EU rules mean migrants must apply for asylum in the European country where they first arrive, putting pressure on Italy and Greece, the entry points for hundreds of thousands of people fleeing war and poverty in the Middle East, Africa and Asia since 2015.

"If anyone thinks I won't move a muscle while we have another summer of landings, landings and more landings, well, that's not what I'm going to do," Salvini told reporters.

In the meantime, some in Italy have offered to take in the migrants, with the mayor of Taranto, Rinaldo Melucci, saying that the southern port city was "ready to embrace every life in danger".

"Our land has always been one of refuge, I don't know how you can send away 629 human lives," he added.

Mayor of Naples Luigi de Magistris said on Twitter that "if a minister without a heart leaves pregnant women, children, old people, human beings to die, the port of Naples is ready to welcome them".

READ ALSO: Inside the slum that houses southern Italy's migrant workforce


Photo: Gianluca Chininea/AFP

Two-year deadlock

Italian authorities held the migrant rescue boat Sea-Watch 3 for 12 hours after it brought 232 people to Reggio Calabria, on the south-western tip of the mainland, at the weekend.
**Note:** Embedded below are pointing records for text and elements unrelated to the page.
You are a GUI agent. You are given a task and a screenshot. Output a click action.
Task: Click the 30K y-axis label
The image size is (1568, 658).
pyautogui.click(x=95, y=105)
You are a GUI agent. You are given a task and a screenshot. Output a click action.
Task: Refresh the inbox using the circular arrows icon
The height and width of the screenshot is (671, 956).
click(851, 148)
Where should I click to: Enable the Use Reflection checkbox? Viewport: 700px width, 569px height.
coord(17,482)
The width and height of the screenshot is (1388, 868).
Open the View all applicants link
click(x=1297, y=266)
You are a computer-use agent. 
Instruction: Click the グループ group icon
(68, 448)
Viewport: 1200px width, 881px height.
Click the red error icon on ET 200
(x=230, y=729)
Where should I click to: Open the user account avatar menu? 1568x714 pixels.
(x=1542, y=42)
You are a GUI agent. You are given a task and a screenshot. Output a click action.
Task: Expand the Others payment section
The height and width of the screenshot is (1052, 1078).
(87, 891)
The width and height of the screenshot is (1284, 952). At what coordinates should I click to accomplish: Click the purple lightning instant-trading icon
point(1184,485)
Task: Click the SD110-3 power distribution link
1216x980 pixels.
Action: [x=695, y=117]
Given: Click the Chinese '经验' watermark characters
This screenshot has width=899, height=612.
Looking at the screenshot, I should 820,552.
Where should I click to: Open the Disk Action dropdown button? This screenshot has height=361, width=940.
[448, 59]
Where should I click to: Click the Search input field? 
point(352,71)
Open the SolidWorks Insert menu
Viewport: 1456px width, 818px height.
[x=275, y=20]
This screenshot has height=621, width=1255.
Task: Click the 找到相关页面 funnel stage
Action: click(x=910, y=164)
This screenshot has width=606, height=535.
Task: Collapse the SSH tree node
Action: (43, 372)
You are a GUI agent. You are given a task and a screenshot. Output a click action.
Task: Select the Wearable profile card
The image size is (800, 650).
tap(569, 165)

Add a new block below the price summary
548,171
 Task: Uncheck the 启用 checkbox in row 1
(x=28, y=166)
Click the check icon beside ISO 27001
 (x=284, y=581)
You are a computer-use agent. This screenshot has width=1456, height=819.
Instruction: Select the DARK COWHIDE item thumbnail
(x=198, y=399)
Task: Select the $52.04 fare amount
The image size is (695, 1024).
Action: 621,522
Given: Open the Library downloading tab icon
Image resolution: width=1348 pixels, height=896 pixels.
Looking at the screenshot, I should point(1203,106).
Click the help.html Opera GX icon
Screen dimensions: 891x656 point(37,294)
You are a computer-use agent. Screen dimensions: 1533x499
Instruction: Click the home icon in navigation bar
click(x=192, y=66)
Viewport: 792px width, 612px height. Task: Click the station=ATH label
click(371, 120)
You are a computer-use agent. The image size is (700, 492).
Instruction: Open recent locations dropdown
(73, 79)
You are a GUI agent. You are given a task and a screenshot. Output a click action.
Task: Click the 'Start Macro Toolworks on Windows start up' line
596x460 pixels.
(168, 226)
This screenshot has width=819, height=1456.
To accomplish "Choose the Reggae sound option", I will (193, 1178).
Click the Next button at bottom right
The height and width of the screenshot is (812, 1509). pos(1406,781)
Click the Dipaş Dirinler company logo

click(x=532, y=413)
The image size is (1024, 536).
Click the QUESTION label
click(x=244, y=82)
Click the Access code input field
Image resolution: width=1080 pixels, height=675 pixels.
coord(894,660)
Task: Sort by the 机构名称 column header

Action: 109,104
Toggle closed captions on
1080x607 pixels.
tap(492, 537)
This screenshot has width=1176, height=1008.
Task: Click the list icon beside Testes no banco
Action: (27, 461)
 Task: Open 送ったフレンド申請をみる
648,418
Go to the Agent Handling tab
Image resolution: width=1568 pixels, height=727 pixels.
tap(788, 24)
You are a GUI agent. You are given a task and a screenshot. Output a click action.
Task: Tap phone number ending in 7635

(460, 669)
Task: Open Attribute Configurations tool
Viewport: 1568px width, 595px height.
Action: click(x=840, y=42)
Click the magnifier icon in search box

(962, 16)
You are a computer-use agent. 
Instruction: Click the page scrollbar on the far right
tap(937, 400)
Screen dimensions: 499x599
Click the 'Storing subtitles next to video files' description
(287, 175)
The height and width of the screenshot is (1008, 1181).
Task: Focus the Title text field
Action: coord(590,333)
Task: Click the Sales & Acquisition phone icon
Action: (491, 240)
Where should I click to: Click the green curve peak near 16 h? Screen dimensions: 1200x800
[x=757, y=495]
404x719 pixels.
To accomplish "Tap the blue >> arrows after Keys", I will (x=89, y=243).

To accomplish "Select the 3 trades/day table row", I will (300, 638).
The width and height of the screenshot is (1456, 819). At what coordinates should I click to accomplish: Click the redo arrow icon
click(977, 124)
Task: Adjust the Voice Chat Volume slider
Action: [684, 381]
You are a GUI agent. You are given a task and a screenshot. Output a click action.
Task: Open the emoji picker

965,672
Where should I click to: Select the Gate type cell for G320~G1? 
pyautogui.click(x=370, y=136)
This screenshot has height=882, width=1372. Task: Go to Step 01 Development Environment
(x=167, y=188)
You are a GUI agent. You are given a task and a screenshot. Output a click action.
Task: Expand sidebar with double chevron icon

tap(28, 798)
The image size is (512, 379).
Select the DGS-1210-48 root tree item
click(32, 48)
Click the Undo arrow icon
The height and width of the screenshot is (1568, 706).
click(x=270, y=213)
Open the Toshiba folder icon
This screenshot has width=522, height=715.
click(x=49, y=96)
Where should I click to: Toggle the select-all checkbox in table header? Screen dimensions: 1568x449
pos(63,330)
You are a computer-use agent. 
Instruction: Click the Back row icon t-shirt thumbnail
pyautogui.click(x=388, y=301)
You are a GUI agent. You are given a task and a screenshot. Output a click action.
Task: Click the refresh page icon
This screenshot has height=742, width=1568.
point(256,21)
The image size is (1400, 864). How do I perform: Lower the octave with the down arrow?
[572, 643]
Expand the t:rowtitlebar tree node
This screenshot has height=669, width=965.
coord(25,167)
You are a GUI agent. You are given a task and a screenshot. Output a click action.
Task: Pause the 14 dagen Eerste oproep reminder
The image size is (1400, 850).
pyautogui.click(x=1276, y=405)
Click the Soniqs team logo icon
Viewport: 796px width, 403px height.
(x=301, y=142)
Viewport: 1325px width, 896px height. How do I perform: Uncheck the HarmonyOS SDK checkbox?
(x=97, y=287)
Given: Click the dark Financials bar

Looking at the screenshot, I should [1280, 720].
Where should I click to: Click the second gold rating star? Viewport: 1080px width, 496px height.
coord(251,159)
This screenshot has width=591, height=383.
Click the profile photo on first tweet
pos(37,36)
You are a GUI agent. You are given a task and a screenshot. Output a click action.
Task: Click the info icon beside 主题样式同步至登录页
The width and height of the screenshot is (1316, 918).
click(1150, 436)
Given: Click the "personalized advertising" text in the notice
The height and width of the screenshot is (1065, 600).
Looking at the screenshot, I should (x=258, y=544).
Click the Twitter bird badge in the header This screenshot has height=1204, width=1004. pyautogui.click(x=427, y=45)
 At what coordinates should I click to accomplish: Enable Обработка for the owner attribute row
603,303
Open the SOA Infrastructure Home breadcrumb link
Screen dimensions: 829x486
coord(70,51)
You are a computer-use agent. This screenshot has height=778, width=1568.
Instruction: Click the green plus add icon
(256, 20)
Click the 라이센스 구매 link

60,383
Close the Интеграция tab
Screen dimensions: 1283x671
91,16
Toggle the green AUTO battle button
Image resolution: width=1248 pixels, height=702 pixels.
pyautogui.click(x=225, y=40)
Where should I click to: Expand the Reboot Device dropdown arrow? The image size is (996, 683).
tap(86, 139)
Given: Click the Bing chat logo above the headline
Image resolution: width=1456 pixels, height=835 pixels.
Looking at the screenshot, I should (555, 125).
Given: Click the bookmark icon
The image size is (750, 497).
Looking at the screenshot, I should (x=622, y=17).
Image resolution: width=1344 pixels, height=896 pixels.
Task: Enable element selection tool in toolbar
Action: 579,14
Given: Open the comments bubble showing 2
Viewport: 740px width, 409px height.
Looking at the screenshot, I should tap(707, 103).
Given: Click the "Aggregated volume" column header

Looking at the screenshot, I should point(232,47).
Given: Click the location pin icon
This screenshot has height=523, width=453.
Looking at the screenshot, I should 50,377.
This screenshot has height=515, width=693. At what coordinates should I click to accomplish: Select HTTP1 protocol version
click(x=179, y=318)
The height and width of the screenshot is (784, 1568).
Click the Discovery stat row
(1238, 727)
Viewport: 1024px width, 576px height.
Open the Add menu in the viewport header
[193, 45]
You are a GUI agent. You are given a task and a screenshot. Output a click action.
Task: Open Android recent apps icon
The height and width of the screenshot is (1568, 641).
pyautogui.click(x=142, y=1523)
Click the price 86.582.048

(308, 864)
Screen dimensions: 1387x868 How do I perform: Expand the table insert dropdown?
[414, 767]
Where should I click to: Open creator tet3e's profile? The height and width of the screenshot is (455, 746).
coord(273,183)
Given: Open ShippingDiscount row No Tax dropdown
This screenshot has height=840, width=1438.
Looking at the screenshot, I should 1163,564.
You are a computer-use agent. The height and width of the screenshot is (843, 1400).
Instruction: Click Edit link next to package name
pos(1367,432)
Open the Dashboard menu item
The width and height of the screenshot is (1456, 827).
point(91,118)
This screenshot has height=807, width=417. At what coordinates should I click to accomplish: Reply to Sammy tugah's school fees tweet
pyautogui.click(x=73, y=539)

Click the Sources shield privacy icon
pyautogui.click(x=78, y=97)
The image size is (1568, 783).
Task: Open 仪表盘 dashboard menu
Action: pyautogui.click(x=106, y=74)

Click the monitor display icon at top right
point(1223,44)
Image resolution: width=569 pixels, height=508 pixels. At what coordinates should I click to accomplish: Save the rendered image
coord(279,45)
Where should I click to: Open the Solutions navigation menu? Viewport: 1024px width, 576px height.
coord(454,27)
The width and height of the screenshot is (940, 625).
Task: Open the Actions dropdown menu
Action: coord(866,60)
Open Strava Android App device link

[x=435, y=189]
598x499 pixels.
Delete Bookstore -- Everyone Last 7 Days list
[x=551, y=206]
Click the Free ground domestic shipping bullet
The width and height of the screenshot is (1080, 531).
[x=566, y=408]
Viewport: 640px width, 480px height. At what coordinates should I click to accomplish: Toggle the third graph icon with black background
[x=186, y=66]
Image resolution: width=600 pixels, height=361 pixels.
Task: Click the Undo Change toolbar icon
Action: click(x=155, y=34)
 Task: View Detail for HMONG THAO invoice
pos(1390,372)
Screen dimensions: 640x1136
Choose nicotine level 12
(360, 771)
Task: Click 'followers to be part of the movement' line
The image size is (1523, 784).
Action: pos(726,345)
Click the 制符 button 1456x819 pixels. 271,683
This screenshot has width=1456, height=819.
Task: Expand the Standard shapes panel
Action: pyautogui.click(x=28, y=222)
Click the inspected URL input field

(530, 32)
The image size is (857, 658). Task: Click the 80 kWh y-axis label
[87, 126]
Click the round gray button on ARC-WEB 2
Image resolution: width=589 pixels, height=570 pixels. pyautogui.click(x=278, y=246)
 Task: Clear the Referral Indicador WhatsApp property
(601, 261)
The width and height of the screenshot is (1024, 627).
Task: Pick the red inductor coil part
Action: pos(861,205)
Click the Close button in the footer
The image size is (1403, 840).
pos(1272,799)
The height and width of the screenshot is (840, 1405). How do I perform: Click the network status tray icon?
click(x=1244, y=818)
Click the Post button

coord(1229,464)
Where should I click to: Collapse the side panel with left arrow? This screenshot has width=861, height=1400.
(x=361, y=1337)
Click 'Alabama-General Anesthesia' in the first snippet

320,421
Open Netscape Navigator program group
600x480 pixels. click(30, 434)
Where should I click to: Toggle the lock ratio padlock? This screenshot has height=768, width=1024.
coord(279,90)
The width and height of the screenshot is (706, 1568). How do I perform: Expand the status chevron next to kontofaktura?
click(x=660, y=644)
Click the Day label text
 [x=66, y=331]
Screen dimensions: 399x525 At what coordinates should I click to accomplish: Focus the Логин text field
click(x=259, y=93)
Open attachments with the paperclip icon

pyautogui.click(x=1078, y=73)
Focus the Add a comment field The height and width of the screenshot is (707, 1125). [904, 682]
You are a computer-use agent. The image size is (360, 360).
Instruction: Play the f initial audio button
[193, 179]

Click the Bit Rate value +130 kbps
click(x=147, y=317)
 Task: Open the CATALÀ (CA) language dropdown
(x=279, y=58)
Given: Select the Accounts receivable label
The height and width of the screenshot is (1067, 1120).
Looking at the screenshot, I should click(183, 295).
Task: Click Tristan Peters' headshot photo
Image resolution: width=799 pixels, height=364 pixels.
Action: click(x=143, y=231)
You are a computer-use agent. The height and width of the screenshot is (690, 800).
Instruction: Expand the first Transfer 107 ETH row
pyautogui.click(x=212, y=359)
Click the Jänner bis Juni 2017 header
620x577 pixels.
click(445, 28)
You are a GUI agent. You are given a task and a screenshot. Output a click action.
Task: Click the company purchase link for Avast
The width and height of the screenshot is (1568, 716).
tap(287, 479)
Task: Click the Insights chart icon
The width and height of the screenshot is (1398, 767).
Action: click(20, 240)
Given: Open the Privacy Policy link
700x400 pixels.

Police questioned the boat's captain for more than four hours, according to Sea-Watch, the NGO that operates the vessel, and journalists aboard were asked to hand over video footage of the June 5th rescue operation.

Sea-Watch said it requested help from the coastguard in Malta to send boats to aid the rescue mission but Malta refused.

German Chancellor Angela Merkel on Sunday called for an EU-wide border protection force, as well as a joint asylum authority and collective standards for granting or refusing applications for protection.

EU leaders in December had set an end-of-June deadline for an overhaul of rules to create a permanent mechanism to deal with migrants in the event of a new emergency.

The summer of 2016 saw a surge in mass drownings in the Mediterranean as Europe's worst migration crisis since World War II peaked with hundreds of thousands of people fleeing war and poverty in the Middle East and elsewhere.